We were in the Cricket Club at Irby, which is a lovely club house, Wirral are very lucky to have such excellent facilities there, and it was nice to a have a bar available whilst we all socialised. Wirral Club members were very welcoming.

Tom was an entertaining Quiz master, and before we knew it was eyes down, thinking caps on. In my own little team of myself and Greg I found I was mostly happy with the general knowledge – but literally handed over the quiz sheet when it came to the radio questions (and non of you are surprised abit are you? :-) ). 60 questions passed by remarkably quickly, and I realised that I hadn't really looked at the official team in the entire time of the quiz, so involved was I in our own answers. Then we took a break and had some sandwiches kindly provided by a member of Wirral Club.

Marking then commenced – you can imagine what it was like, all good fun, but plenty of “what about....”, Alan sat impertubable throughout – clearly enjoying himself.

And the final result, our offficial team won on behalf of Chester – well done again chaps. The winners from the audience teams, to my total shock, was Greg and I (mostly thanks to Greg I suspect) – all of which left me tickled pink with delight and richer by a bottle.

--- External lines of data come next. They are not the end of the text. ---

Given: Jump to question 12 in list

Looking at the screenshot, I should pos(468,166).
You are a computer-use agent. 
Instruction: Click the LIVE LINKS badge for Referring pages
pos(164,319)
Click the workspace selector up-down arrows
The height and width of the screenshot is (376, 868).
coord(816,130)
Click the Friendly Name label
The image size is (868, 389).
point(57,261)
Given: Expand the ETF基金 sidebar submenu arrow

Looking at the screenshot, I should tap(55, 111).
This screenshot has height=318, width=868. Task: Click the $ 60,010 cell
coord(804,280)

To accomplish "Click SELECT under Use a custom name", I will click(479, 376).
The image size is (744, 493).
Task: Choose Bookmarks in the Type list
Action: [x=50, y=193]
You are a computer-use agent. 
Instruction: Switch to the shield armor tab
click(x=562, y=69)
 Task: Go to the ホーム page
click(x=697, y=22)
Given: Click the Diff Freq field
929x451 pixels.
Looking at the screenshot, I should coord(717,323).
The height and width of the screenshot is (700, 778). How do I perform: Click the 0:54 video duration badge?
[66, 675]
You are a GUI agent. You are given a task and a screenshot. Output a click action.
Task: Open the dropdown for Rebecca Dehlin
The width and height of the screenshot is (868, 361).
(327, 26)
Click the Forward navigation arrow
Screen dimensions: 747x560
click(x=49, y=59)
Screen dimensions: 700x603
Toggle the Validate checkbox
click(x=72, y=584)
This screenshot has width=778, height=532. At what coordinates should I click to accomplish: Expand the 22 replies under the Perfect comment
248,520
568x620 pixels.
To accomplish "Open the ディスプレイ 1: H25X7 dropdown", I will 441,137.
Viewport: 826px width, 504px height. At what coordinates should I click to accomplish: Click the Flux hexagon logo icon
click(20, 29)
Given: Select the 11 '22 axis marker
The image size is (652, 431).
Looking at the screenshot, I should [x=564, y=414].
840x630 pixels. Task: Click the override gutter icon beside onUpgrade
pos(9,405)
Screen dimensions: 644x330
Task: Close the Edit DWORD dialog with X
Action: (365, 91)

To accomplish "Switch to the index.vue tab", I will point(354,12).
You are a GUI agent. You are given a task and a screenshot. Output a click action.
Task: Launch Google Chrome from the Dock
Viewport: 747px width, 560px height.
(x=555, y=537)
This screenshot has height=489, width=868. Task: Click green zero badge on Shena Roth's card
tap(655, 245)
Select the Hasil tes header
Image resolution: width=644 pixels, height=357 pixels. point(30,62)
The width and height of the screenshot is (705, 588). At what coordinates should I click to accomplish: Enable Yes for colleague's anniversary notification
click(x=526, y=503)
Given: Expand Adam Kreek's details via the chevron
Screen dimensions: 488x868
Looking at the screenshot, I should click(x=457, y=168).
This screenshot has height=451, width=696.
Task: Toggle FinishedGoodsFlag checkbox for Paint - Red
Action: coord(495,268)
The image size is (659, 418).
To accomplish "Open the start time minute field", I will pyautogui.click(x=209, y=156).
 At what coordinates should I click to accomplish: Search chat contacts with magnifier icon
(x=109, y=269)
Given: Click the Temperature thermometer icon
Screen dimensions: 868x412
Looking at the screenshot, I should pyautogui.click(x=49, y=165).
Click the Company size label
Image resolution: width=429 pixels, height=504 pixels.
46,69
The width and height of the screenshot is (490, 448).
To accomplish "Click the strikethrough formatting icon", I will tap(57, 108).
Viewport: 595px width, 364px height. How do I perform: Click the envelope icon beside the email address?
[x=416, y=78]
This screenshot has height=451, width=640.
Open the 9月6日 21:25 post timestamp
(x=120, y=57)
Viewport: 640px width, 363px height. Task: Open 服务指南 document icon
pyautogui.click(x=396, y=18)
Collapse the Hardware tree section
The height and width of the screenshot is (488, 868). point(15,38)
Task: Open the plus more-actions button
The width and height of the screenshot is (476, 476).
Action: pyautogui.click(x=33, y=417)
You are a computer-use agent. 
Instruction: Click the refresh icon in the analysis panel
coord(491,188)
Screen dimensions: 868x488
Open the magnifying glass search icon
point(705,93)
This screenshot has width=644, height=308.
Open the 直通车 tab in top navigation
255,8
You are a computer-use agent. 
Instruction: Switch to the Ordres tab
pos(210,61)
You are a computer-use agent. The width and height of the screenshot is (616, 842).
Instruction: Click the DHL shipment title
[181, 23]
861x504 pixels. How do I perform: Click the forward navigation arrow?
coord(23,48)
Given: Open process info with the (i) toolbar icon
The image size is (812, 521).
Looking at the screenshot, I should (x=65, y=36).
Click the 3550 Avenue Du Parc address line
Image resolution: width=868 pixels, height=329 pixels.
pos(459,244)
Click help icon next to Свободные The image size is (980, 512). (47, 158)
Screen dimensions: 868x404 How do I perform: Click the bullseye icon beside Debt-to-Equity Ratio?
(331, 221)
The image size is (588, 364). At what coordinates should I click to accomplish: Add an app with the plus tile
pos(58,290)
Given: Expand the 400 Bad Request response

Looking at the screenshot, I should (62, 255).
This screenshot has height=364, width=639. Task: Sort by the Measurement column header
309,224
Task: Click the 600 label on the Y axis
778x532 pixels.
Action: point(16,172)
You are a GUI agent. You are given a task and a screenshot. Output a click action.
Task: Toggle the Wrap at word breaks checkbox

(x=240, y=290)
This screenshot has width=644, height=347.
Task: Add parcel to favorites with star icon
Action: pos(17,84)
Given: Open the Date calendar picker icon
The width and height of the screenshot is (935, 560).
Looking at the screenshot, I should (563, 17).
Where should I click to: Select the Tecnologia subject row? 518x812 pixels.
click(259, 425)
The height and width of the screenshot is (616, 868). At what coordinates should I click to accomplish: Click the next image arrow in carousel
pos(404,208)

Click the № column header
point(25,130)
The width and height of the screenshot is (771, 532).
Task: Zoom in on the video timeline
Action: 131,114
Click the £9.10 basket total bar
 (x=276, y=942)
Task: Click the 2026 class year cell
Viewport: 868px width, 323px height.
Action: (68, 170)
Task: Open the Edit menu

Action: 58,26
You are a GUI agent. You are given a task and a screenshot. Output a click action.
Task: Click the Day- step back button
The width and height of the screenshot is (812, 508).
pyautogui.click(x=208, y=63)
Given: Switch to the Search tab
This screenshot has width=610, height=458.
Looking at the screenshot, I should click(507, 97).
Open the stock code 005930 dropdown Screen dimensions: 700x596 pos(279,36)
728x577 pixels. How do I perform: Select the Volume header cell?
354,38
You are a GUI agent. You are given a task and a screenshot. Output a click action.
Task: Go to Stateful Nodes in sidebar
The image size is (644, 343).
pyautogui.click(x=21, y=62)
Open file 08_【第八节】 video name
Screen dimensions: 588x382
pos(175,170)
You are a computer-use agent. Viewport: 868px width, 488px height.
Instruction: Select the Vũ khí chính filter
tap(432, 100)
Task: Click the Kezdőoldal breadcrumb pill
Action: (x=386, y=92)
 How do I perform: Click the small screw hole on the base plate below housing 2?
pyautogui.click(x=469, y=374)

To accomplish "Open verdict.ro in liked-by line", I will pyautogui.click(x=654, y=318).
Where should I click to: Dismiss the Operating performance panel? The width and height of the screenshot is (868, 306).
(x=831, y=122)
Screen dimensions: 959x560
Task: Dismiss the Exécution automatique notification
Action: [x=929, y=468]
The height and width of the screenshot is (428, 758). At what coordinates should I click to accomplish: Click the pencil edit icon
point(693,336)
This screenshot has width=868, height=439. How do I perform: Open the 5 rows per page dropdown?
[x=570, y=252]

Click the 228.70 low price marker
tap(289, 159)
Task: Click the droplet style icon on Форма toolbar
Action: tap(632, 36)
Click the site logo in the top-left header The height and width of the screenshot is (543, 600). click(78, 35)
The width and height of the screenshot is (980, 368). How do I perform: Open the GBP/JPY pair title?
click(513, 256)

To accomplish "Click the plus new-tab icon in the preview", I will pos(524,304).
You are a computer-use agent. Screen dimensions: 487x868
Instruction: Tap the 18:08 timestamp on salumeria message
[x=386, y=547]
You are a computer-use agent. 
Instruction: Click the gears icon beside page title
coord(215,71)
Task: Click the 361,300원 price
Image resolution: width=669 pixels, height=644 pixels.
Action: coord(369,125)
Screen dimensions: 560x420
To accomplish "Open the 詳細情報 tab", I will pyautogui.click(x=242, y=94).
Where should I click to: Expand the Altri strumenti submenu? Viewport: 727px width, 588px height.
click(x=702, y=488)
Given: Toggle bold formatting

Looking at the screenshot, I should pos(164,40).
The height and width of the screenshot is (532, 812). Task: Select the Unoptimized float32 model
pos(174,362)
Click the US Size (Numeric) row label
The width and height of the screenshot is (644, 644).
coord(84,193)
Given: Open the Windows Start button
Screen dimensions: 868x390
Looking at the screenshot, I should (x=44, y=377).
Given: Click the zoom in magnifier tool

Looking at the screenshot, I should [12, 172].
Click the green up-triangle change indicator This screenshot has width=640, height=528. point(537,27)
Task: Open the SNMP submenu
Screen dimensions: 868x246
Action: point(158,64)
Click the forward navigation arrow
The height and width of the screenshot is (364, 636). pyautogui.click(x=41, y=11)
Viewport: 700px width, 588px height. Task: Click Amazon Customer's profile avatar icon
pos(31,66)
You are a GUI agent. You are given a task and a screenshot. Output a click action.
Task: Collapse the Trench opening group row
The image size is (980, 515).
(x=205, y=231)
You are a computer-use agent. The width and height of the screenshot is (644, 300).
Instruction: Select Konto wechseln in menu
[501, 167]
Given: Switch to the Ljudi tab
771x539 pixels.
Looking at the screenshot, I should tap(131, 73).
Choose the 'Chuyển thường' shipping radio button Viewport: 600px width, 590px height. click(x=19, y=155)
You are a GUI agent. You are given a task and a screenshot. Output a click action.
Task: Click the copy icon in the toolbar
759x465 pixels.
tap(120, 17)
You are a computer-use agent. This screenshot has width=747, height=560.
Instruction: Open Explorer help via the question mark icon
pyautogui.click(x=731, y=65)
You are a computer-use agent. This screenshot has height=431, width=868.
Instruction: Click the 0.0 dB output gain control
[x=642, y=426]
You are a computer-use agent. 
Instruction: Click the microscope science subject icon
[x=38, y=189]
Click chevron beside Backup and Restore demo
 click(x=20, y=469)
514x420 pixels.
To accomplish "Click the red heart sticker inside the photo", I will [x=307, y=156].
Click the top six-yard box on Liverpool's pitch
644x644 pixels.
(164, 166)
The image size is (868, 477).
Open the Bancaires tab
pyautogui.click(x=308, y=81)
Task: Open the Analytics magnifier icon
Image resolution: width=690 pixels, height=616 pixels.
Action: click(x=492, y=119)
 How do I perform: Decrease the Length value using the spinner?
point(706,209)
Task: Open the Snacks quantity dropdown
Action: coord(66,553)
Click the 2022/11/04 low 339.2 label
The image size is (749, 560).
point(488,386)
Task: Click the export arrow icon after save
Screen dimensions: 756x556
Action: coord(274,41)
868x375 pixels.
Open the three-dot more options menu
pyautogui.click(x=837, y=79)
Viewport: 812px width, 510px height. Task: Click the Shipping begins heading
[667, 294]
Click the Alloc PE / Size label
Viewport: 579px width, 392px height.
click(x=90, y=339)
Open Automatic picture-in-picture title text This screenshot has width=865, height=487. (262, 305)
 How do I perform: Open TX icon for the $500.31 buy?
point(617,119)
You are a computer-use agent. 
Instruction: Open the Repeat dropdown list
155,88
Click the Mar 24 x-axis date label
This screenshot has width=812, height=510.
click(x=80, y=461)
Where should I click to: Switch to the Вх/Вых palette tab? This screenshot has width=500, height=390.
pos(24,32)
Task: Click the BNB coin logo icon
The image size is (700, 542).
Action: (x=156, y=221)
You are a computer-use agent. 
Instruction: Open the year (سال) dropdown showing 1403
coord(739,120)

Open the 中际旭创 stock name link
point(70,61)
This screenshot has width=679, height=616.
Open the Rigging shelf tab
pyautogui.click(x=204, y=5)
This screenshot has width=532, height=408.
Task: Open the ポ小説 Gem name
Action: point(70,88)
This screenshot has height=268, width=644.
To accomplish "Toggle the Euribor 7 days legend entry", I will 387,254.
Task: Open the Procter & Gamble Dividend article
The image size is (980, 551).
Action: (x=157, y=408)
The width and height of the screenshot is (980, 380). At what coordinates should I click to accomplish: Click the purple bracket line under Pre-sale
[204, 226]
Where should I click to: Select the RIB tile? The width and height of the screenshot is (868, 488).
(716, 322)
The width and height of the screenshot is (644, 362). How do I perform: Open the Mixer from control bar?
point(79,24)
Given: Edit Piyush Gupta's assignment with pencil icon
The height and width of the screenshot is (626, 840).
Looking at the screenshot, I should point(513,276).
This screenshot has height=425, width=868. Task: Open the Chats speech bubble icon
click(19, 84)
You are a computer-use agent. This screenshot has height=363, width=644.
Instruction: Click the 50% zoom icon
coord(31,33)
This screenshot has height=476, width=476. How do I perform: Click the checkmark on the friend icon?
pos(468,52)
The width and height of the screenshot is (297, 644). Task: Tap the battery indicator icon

All in all it was a really fun evening, inviting the audience to participate was a stroke of genius as it got us all involved and made it much more fun. Our welcome was warm and every one enjoyed themselves – a perfect night out for us all.

I must also pass on special thanks to Neil G4AOR for the pictures he took and kindly forwarded to me.

Thankyou again to Wirral Club for hosting such a fun, entertaining and brain teasing evening.
Lisa Mossop M0LSA, Chairman Chester & District Radio Society

Tunnel Communications (Standedge Tunnel), by Eric Walton & Jack McEwan

Eric and Jack commenced their presentation by going through a little personal history, the Standedge Tunnels History and then the background to the tunnel communications exercise.

Standedge tunnel runs NW / SW and directly seperates Greater Manchester from the connabation of Leeds and Yorkshire, it presents a nearly impenetrable barrier for tunnel communication.
The tunnel is 5 kilometres long, running under rugged hills and valleys, and can only be approached via windy village/rural roads. Standedge tunnels isn't just one tunnel, its comprises of four, the first was built in 1795 – 1810 for the Huddersfield canal, which has recently been refurbished and is navigable. The other three are rail tunnels, one currently in use for high speed trains, freight trains etc, the other two are no longer in use.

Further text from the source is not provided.